Tekststructuur in teksten van onervaren schrijvers; van tekstanalyse naar een criterium voor tekstkwaliteit
Ted Sanders | Werkverband Tekstwetenschap, Faculteit der Letteren - KUB
What is it that makes a text a good text? The answer to this question is of vital concern to education in writing. Evaluation of children's texts requires explicit and well-founded criteria for text quality. In this article it is argued that text structure should be considered as an important criterion for the evaluation of expository texts. Therefore, a model for the analysis of text structure is proposed. This model is based on and applied to explanations written spontaneously by 11 and 12 year old children, who were asked to explain something (e.g.: "who or what is Santa Claus?") to someone who does not know anything about the subject.

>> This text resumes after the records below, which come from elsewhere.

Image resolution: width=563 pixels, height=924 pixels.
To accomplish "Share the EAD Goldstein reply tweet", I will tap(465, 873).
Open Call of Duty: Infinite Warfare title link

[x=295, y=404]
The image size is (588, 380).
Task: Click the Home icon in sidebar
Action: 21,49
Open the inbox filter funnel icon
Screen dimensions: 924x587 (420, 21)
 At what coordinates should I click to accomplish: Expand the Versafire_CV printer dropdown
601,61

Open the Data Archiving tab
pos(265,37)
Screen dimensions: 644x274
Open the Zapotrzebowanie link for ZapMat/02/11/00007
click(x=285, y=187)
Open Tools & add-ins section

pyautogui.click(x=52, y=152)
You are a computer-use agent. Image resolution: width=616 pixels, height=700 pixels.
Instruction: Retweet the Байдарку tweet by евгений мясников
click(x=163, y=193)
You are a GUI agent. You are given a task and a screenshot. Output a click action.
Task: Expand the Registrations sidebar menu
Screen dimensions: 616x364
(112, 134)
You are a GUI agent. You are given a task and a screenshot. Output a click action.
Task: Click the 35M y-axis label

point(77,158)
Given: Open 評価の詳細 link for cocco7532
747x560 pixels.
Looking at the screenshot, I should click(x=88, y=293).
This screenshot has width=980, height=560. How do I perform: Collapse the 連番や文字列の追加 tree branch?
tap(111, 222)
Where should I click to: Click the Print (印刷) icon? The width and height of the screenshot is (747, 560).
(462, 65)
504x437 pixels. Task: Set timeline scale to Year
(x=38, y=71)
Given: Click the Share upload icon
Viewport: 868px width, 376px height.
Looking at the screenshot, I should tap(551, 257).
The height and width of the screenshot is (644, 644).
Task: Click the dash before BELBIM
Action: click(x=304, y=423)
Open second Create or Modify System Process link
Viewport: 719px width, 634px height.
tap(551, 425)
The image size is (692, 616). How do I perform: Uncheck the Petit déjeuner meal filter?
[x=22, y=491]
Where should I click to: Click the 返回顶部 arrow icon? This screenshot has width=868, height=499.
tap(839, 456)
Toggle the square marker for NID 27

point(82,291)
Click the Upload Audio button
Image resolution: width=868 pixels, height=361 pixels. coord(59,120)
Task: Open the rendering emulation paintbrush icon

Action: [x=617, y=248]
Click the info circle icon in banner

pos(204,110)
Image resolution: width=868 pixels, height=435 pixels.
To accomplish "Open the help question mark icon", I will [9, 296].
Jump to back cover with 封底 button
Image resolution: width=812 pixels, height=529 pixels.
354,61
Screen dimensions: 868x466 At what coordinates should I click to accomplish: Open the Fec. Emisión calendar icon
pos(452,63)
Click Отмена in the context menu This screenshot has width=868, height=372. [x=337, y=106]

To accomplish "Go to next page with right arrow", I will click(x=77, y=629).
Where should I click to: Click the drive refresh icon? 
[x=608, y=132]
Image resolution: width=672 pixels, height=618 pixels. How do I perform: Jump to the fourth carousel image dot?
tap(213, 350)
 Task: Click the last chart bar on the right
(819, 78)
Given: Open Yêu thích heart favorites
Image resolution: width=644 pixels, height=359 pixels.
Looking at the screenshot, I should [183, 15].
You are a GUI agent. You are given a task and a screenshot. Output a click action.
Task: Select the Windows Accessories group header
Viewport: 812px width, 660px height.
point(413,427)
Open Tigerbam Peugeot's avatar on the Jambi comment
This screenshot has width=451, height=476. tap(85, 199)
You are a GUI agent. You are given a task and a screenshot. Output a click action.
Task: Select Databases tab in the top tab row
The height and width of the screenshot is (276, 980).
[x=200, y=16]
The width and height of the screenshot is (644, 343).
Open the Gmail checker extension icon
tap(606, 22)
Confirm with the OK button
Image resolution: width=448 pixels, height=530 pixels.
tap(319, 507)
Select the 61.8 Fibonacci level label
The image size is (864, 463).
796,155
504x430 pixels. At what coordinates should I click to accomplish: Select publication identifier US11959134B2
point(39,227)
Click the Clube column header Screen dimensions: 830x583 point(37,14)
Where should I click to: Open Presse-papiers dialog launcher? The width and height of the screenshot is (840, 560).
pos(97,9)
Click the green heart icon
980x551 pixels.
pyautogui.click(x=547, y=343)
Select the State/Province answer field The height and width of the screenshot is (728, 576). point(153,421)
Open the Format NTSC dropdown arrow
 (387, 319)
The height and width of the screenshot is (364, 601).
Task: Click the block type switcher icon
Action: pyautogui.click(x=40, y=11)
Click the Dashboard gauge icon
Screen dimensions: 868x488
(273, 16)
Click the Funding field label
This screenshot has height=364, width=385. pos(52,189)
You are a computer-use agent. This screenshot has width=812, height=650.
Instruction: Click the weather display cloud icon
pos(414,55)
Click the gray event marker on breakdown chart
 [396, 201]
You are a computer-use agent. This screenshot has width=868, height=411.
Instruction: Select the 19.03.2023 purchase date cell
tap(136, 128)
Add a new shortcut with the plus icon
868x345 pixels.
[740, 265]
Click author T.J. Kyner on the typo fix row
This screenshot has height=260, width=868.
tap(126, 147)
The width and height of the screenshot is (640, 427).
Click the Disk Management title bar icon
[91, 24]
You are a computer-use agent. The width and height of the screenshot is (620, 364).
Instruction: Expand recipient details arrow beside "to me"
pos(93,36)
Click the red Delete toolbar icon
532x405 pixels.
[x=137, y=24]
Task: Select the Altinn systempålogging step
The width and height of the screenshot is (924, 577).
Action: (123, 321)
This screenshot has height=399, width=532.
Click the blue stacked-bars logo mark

The analyis results in a hierarchichal text representation in which the links between text segments (clauses) are made explicit. This is done in terms of the hierarchical position in the text (coordinating or subordinating links) and in terms of the coherence relation that holds between the clauses (e.g. Cause-Consequence, Claim-Argument). To provide problems of subjective interpretation it is proposed to make the analysis explicit by means of an algorithmic procedure that is to be developed . The heart of this analytic procedure is that there are two grounds to connect text segments: referential continuity and a line of events.
On the basis of the analysis three types of text structure problems can be identified in children's texts: Discontinuity, incompleteness and ambiguity. All three can also be revised on the basis of the analysis. In the case of discontinuity, the information must be reorganized, in the case of incompleteness information must be added and in the case of ambiguity the relation between segments must be made explicit.
The analysis of text structure provides the basis for a criterion for text quality assessment. After all, the major goal of a writer trying to explain something to a reader is that the reader understands what the writer means. Understanding a text means constructing a coherent representation of that text. If readers have trouble in constructing such a representation, the text should be evaluated negatively. This is exactly what the analysis predicts: It is difficult to construct a coherent representation at the points in the text structure where discontinuity, incompleteness and ambiguity occur.